THE TASK: Identify each line below that contains the word "computer", and copy it out.

Stored data:
· · · ·

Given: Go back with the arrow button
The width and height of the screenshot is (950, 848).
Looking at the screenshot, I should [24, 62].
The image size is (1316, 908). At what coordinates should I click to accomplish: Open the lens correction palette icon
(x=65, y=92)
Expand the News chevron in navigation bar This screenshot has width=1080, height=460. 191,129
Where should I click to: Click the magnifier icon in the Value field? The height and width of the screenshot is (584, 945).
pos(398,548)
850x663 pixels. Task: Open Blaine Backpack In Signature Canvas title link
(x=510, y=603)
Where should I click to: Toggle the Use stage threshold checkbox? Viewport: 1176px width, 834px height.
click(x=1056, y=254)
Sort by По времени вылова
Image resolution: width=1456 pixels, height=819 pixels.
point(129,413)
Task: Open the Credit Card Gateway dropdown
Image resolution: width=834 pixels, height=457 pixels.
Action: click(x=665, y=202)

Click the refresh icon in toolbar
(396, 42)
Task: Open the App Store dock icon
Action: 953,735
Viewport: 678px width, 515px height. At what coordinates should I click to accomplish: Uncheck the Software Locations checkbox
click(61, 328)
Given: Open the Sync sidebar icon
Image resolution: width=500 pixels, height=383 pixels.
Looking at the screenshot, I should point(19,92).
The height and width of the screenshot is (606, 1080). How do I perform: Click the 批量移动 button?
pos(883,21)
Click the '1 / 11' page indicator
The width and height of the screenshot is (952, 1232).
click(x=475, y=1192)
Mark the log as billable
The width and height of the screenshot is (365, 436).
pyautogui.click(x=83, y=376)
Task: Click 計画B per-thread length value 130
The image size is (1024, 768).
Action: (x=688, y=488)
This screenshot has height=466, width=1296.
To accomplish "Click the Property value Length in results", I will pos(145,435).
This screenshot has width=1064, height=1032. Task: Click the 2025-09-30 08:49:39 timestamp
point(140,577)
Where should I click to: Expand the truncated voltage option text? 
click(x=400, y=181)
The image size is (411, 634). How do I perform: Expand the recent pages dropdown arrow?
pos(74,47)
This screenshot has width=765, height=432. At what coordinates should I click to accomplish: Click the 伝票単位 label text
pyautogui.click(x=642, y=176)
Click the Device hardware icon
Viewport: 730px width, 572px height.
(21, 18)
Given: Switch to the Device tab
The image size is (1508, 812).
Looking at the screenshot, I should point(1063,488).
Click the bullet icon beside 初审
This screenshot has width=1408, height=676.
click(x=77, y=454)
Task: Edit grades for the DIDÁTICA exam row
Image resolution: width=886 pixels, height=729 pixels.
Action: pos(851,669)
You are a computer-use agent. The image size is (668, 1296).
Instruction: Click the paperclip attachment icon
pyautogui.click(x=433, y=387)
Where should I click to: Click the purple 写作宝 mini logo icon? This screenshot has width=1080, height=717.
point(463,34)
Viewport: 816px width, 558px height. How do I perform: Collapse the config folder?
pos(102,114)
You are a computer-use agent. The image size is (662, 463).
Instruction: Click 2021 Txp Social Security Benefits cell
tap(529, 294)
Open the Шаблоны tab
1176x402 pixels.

· · · ·

TASK OUTPUT:
You are a computer-use agent. The image size is (668, 1296).
You are a computer-use agent. The image size is (662, 463).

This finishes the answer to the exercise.